Today, less than 10% of the domestic supply is American shrimp caught in American waters. This trend is not limited to shrimp. Fisheries, from salmon to catfish (a catfish-like fish), have been affected, as aquaculture farmers adjust their operations, products and prices. Concerns about aquaculture vary globally. There is documented use of forced labor and the use of antibiotics and herbicides in farm ponds. Aquaculture operations are also known to clear mangrove swamps – nurseries for many oceanic species – to make way for shrimp culture ponds. “It's very difficult to know where your shrimp comes from,” says Ryan Bigelow of the Seafood Watch Initiative. Professor Ash says that more ethically farmed products tend to sell in Europe and the United States, while products that do not meet these standards are sold in less developed economies, where aquaculture has flourished.
And it's not just American shrimp fishing boats that fall prey. But American attempts at aquaculture also struggle to compete. About 100 miles from the Gulf of Mexico, David Teichert Coddington raises shrimp in two dozen ponds drawn from the Eutaw Reservoir in Polegy, Alabama.
The water is salty enough, when amended with other minerals, to grow shrimp and grow quickly. He can say his shrimp are grown in the United States. Meanwhile, he says the Ecuadorian shrimp are clean, well-packed and delicious. As a result, Coddington may leave his pond empty next year. “There's no one solution,” says Paige Morrison, executive director of the Georgia Commercial Fishermen's Association in Savannah. “It will require legislation, it will require support, awareness and education, and it will require a new marketing system – that is, a completely new business model.” There are potential ways forward. For example, the World Wildlife Fund is working to develop enforceable standards that reduce negative environmental and social impacts and ensure quality and safety, while improving aquaculture practices through technical innovations such as forensic analysis of farmed products.

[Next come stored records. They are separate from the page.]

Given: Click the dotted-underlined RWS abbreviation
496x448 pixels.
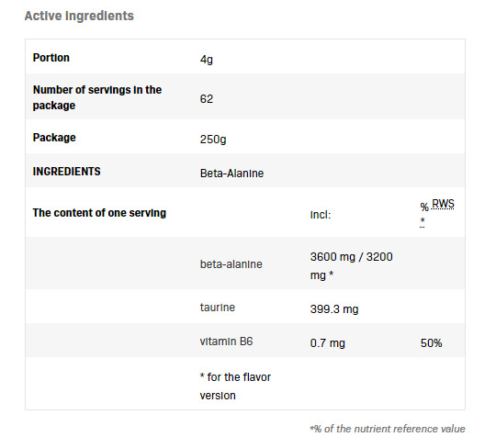Looking at the screenshot, I should coord(443,204).
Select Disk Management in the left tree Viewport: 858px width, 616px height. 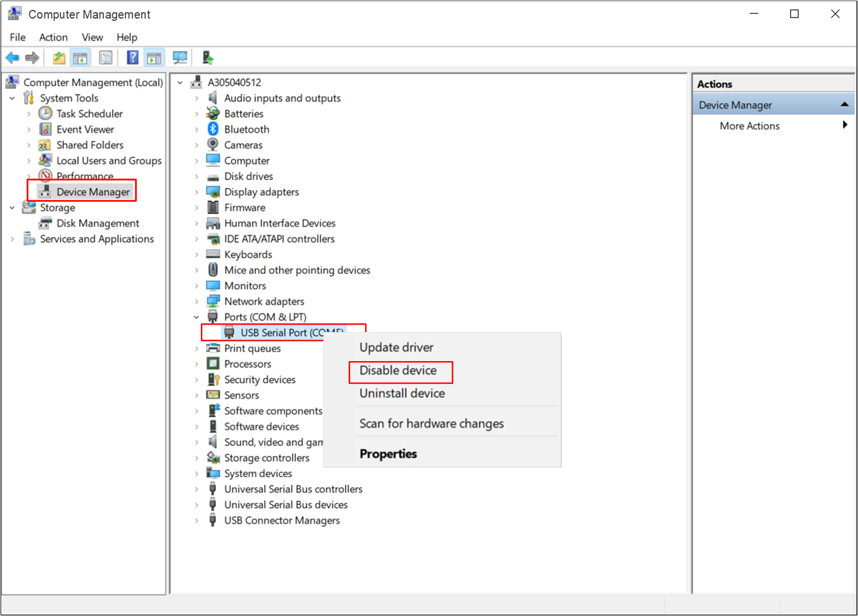[98, 223]
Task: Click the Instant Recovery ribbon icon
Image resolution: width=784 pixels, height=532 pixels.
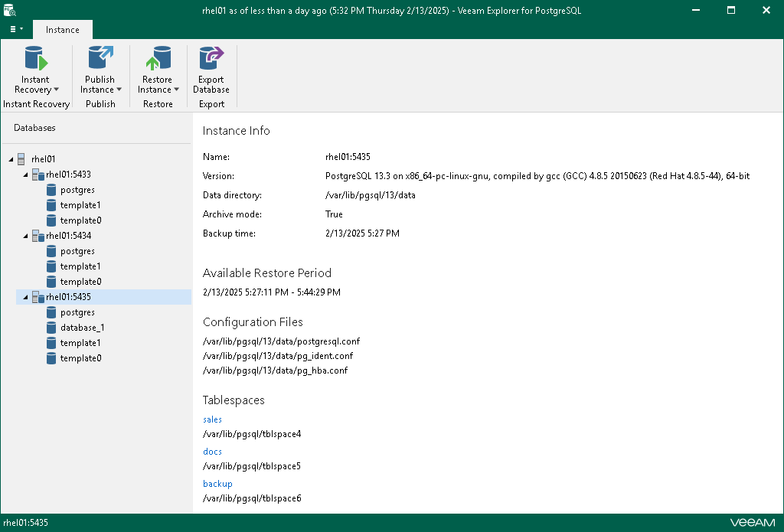Action: [x=36, y=60]
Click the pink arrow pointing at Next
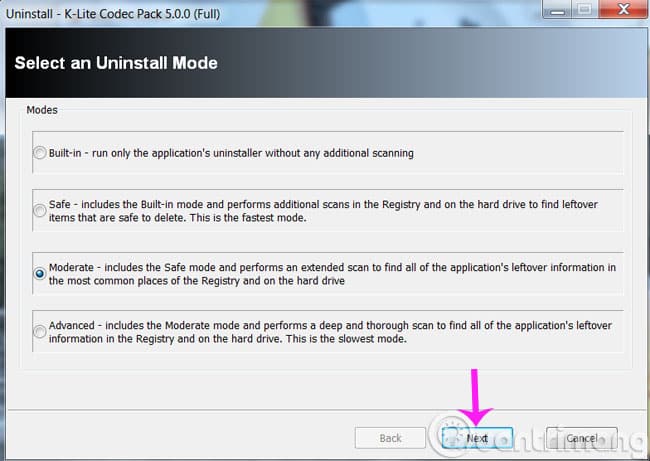 tap(475, 397)
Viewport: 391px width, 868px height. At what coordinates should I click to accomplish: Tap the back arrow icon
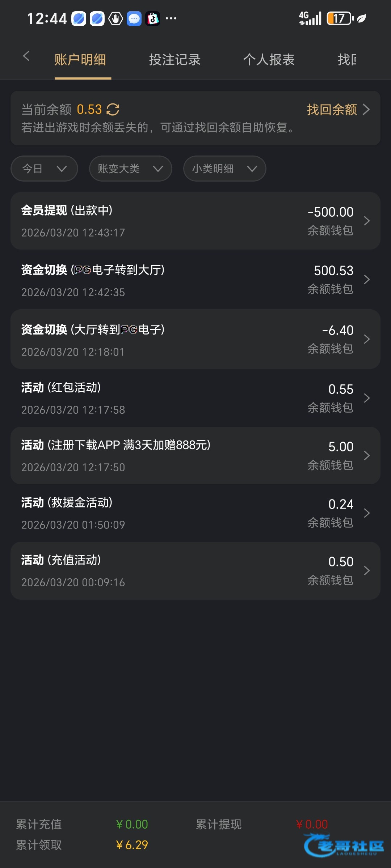26,56
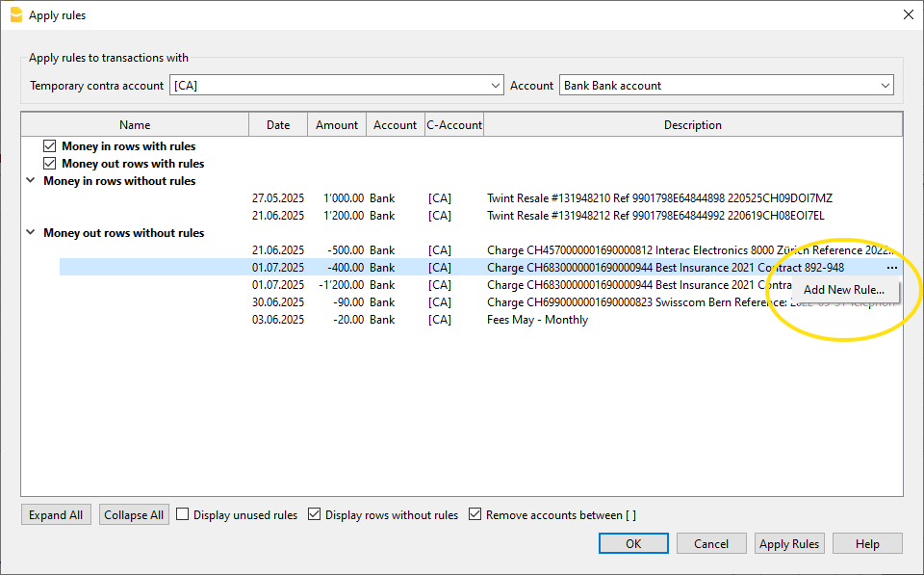
Task: Collapse Money in rows without rules group
Action: click(x=31, y=181)
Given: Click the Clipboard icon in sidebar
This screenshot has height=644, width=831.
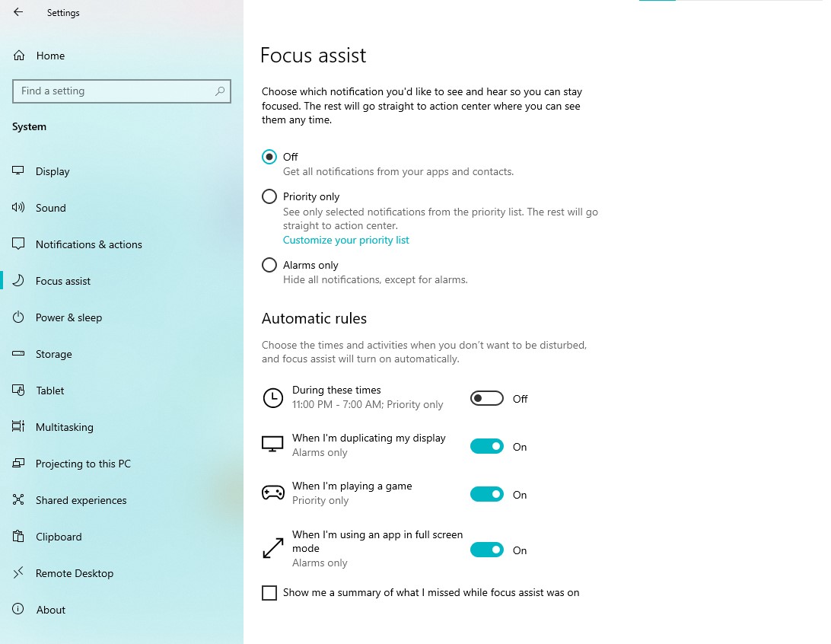Looking at the screenshot, I should pos(19,537).

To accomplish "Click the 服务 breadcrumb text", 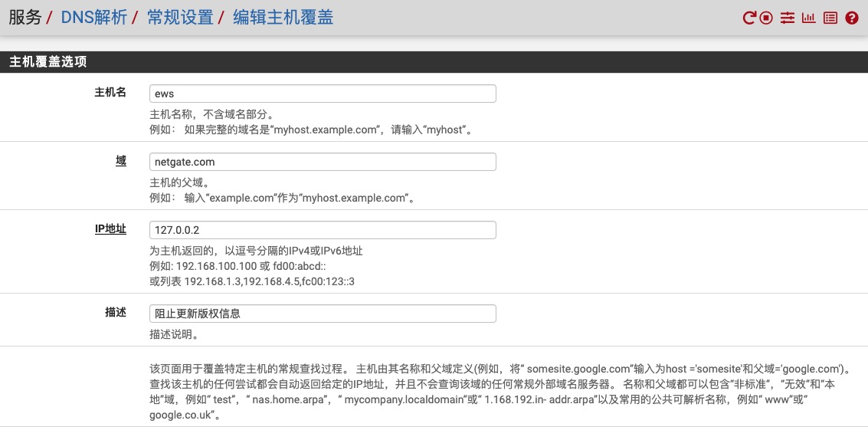I will pos(25,18).
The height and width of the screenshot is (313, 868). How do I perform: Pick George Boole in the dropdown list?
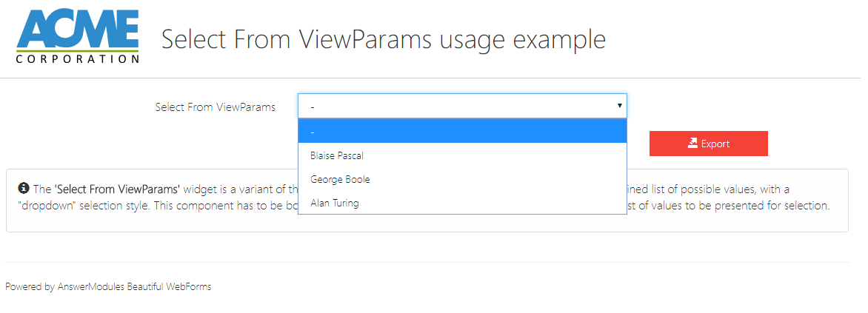[x=340, y=179]
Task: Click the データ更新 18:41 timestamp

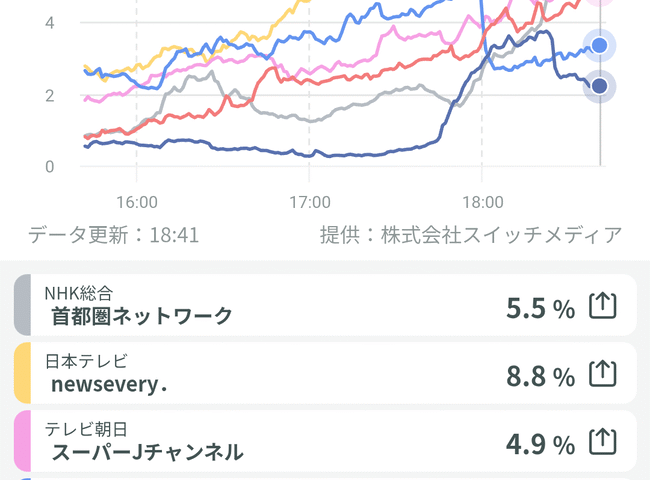Action: (113, 235)
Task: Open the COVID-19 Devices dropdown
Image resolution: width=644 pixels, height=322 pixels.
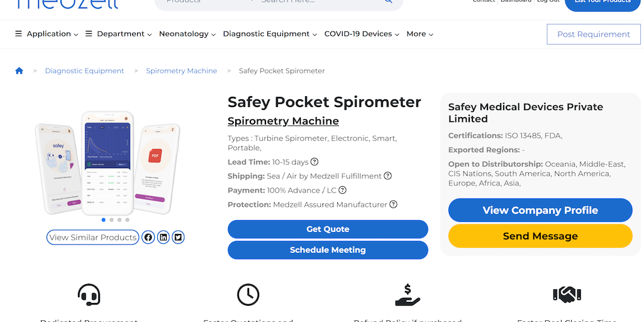Action: pyautogui.click(x=362, y=34)
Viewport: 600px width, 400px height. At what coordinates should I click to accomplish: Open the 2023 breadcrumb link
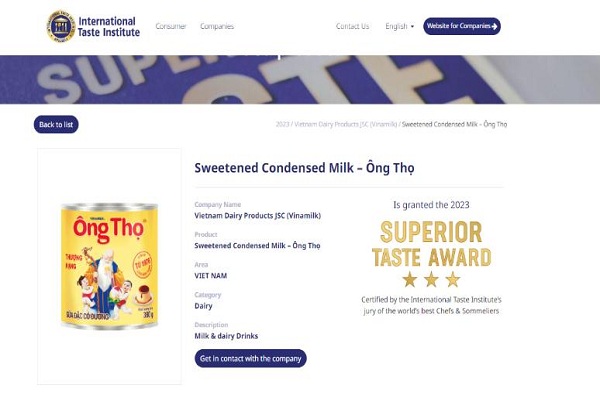282,125
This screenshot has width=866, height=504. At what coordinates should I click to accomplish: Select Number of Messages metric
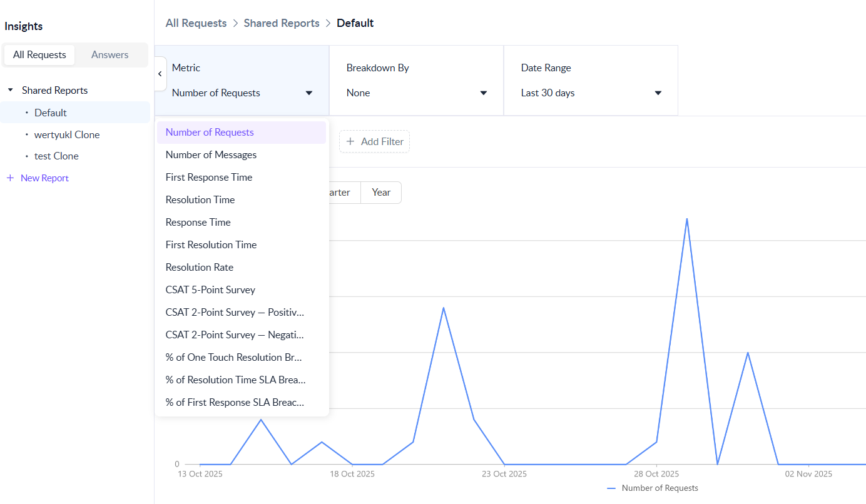coord(211,155)
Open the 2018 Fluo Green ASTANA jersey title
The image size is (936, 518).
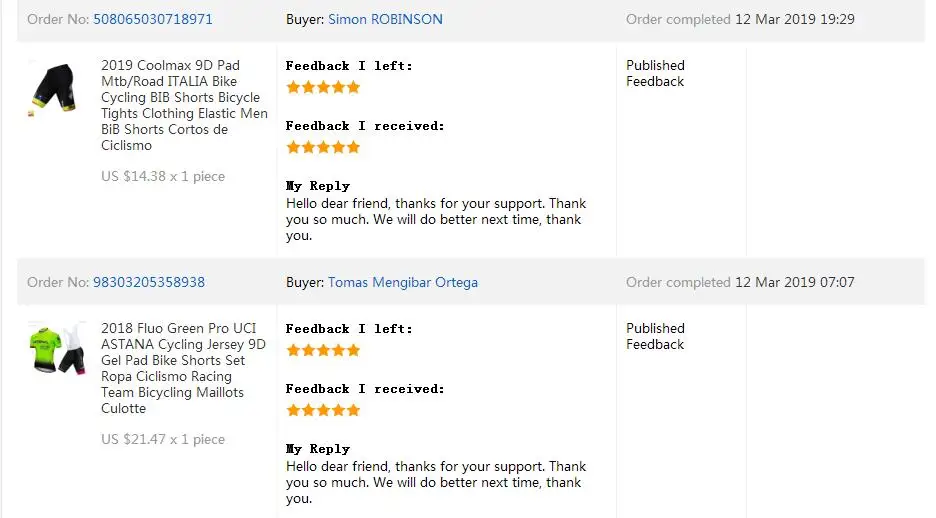(183, 368)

The group also works to encourage practices that help traditional shrimp fishermen continue to make a living. New red snapper fisheries in the Gulf of Mexico have achieved success with distinct new markets, safer and more professional methods, and good prices, albeit with fewer boats.
Patrick Johnson*
*A Christian Science Monitor correspondent based in Atlanta.
Published by special arrangement with the Christian Science Monitor.